Cleaning up 1000+ rows of bad real estate data

bernard

BuSo Pro
Joined
Dec 31, 2016
Messages
2,648
Likes
2,335
Degree
6
Suppose you had 1000 rows of real estate data, each corresponding to a project with aggregate data (features, price ranges, sq feet etc) that had errors in it, specifically miscategorized bedrooms, making the aggregate data such as price ranges for studios or 1 bedroom faulty or likewise the size ranges faulty.

The data has been collected by scraping other real estate states who in turn have it from agents who are the one's making the "mistakes" likely to get more views when people sort by low price and such.

Would you attempt to clean this up algorithmically using some kind of data engineering woodoo or would you clean it up manually and perhaps build a backend to do so with Retool for example and have some virtual assistants do it.

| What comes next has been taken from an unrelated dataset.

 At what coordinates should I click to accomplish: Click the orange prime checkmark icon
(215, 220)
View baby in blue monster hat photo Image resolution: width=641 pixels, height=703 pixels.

Since its aggregate data and project features, it's unlikely to change a lot for a while, so I'm considering if yearly manual updates would be worth it. No one else seems to be doing this though, so I wonder if they don't care, however, I need accurate data for my purposes.
 
For something like this, as much as I'm into "automating the planet", I'd consider a manual process or at the very least something with "human in the loop" for supervision. Unless you can define a list of things that need to happen to "fix" the data and every possible thing to look out for and that list would never change, any attempt at porting that to a script isn't going to work well. This doesn't sound like something that could be put into a simple algo, you'd be constantly adding the edge cases to make up for where the algo doesn't know what to do. You could consider an AI agent that can help reason things out but with something like 1000 rows, it's most cost effective in both time and money to let a good VA sort that out.
 
I would definitely attempt to automate it first (with a safe backup). Because doing it manually sounds like a total bitch.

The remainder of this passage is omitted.